In conclusion, the level of IPV-tolerance and sexism among the students of medicine, nursing, and psychology was high, especially in male students. Compared to medicine and nursing degrees, the frequency of students' tolerance towards IPV and sexist attitudes was significantly higher in the psychology degree. Only medicine students underwent a hypothetical positive trend throughout their studies, female students in IPV-tolerance and male students in sexist attitudes. Designing university curricula that seek the development of egalitarian gender-role attitudes is urgently needed, with special focus on male students, as a first step in the pathway toward decreasing IPV-tolerance. Longitudinal studies are needed that follow up a group of young people from the beginning to the end of their university studies, as well as qualitative studies that examine the quantity and quality of training about violence offered by the universities and received by the students.

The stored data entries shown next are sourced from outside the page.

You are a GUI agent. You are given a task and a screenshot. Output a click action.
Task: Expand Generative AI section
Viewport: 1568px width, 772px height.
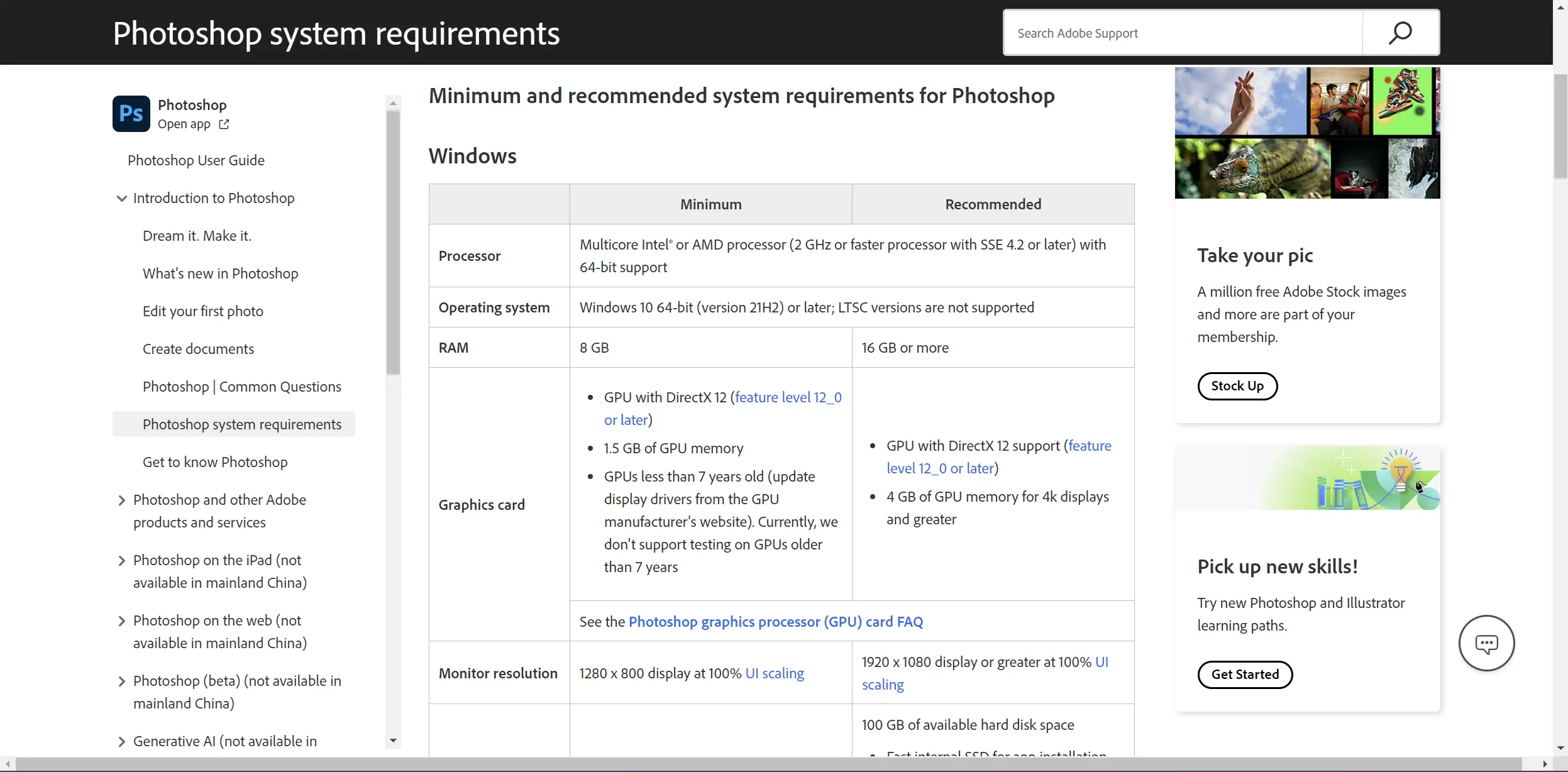click(x=121, y=741)
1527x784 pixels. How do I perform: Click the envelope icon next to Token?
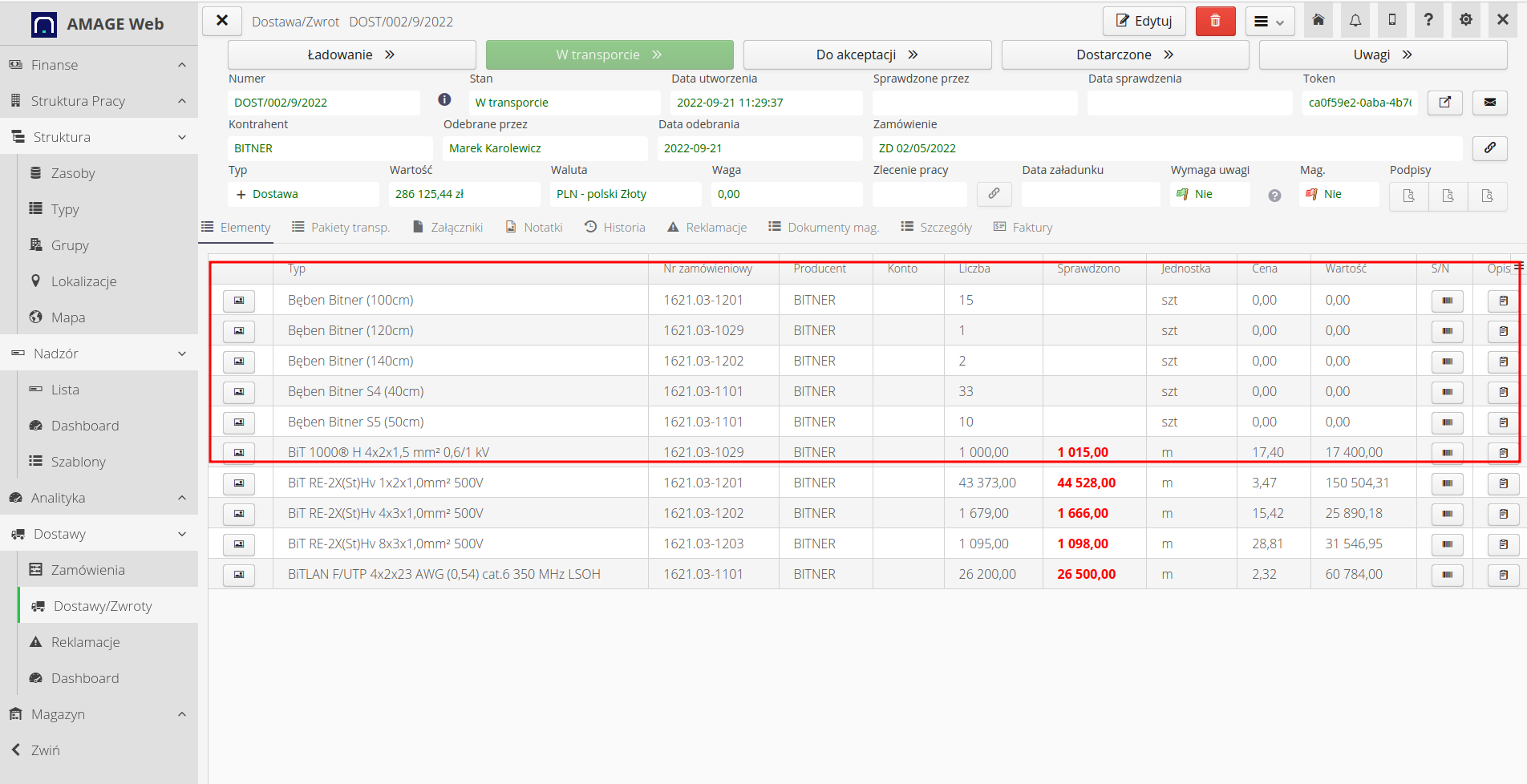1489,103
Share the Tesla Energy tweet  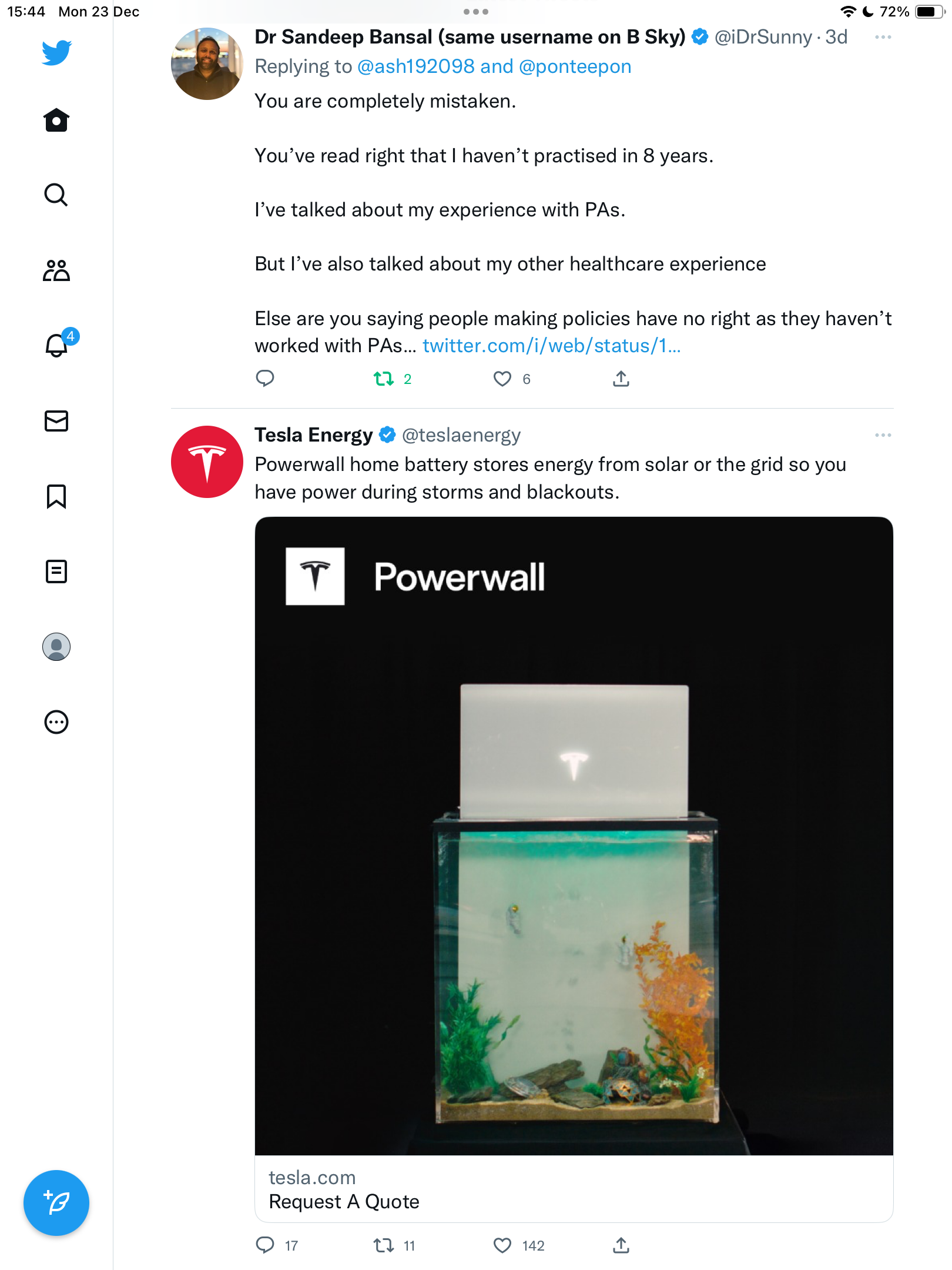click(x=621, y=1245)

What is known about the topic?
Health professionals play a central role in identifying and addressing intimate partner violence. University education should form professionals in order to be less tolerant towards intimate partner violence and to promote egalitarian gender attitudes.
What does this study add to the literature?
Tolerance towards intimate partner violence and sexist attitudes were high among students of health sciences in Spain, especially in male students and in the degree of psychology. Throughout academic courses, tolerance towards intimate partner violence and sexist attitudes only improved in medicine female and male students, respectively. These indicators did not significantly change among psychology and nursing students.